In the poem, “Two Rains,” she contrasts the wild and chaotic rain in California, where she lives, with the dull, predictable kind alluded to in the line “Windless blunt and cold, that orderly rain, like a fate uninterrupted by late love."

She explains her meaning. "We human beings. We’re very strange creatures. We think we want order. We think we want safety. We think we want security. But we really want – or what I really want - is to be absolutely overwhelmed, disordered, thrown into chaos and disarray by something absolutely fantastic which is larger than I am. And almost nothing rivals love for that."

Even so, Hirshfield wants her poems to express all aspects of a life. "Because part of the work of poetry is to make you permeable to the experience not only inside your own skin but the experience all around you.”

Hirshfield says universal human truths always play themselves out in the context of unique human lives. We are all in this together, but our stories belong to each of us alone.

“Every perfume comes from individual flowers. It might be ten thousand roses in one little vial of oil of roses, but each one was individual, had its life, had its roots had its bee. And there is no escaping it. We don’t live in a general world. We live in particular one.”

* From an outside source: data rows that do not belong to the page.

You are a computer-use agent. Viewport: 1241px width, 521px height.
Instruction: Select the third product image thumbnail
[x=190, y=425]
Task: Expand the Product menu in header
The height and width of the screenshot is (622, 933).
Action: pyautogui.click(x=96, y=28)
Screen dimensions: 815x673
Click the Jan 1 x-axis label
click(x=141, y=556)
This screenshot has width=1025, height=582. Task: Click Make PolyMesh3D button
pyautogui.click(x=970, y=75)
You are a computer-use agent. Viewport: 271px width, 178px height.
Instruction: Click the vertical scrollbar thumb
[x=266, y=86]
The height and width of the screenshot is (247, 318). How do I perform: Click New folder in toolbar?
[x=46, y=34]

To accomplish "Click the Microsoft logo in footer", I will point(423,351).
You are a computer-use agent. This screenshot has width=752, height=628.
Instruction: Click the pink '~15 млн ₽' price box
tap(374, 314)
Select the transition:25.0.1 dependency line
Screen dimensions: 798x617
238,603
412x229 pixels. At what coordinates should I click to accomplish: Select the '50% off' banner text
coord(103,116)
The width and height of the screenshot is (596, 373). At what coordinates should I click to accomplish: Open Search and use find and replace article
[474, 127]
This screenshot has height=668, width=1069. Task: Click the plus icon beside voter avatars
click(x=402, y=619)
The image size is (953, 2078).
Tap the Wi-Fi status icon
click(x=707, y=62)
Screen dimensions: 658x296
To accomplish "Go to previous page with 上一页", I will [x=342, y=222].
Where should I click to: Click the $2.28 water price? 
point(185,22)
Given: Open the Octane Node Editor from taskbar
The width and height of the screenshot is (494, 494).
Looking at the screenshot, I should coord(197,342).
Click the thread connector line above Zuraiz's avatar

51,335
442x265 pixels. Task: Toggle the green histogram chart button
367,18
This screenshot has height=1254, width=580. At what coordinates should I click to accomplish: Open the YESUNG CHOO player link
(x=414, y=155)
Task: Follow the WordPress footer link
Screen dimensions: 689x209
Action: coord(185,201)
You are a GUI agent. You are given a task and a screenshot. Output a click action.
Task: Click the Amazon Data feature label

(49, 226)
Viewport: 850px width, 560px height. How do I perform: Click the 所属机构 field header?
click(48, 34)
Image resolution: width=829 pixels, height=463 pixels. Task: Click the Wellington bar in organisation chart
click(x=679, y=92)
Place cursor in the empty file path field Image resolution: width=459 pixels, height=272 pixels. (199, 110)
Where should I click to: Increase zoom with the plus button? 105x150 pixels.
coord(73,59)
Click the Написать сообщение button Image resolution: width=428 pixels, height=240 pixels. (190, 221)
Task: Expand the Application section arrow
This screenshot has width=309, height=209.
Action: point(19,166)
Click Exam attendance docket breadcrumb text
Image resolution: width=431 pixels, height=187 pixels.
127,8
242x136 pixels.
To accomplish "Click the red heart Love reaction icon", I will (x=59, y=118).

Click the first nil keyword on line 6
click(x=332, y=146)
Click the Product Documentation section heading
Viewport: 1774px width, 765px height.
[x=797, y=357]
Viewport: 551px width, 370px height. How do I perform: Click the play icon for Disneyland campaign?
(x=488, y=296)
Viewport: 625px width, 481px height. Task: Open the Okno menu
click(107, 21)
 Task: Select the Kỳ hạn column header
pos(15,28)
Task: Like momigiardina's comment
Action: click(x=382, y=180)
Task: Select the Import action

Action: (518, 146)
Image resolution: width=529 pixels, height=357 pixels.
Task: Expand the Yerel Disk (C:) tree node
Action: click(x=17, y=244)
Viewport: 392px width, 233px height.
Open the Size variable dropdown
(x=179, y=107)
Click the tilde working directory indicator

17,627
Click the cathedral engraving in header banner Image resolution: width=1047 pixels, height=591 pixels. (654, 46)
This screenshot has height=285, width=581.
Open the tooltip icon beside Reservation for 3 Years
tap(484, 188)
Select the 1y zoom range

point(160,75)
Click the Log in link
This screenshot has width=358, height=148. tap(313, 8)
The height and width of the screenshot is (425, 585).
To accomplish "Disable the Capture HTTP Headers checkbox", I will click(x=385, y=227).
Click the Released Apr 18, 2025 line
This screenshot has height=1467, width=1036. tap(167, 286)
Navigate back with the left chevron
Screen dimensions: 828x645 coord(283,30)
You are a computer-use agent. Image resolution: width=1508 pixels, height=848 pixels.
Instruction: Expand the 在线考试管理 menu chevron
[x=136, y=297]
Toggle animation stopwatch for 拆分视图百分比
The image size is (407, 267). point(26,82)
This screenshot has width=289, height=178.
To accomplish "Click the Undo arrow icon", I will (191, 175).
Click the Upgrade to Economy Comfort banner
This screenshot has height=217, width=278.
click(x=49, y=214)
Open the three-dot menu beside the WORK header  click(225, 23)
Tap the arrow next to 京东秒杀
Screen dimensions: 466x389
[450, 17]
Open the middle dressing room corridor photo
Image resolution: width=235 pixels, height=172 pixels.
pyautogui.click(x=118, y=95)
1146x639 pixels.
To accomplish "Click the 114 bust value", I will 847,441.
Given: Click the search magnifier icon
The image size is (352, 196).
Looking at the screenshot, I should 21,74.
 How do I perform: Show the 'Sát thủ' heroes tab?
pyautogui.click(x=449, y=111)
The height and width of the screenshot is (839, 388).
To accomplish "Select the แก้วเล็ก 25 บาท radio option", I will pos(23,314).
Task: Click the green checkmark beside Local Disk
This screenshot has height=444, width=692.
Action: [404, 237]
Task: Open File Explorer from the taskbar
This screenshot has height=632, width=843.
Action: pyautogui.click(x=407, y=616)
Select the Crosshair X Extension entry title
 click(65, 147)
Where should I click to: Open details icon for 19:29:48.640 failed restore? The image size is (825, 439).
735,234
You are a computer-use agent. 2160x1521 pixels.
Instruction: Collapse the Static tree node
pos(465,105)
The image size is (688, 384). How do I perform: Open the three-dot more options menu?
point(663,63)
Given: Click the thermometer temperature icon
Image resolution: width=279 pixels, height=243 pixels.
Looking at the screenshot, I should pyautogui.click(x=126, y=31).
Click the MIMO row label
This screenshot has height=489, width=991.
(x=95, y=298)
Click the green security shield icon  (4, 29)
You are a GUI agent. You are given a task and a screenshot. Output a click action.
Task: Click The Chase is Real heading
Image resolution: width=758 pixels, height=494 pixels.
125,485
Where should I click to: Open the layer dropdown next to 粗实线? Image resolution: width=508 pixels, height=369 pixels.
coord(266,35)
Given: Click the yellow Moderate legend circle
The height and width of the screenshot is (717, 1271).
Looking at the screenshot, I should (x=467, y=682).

This seems to be part of the message in this excerpt from Hirshfield’s poem “French Horn.”

For a few days only,
the plum tree outside the window
shoulders perfection.
No matter the plums will be small,
eaten only by squirrels and jays.
I feast on one thing, they on another,
the shoaling bees on a third.
What in this unpleated world isn’t someone’s seduction?


For Hirshfield, life is not our ideas about life, or even our poems about it. Indeed, in her poem, “The Tongue Says Loneliness," she suggests life is not a gate, but rather a horse plunging through it.

All this can be found in “Come, Thief,” her seventh collection of poems, published by Knopf.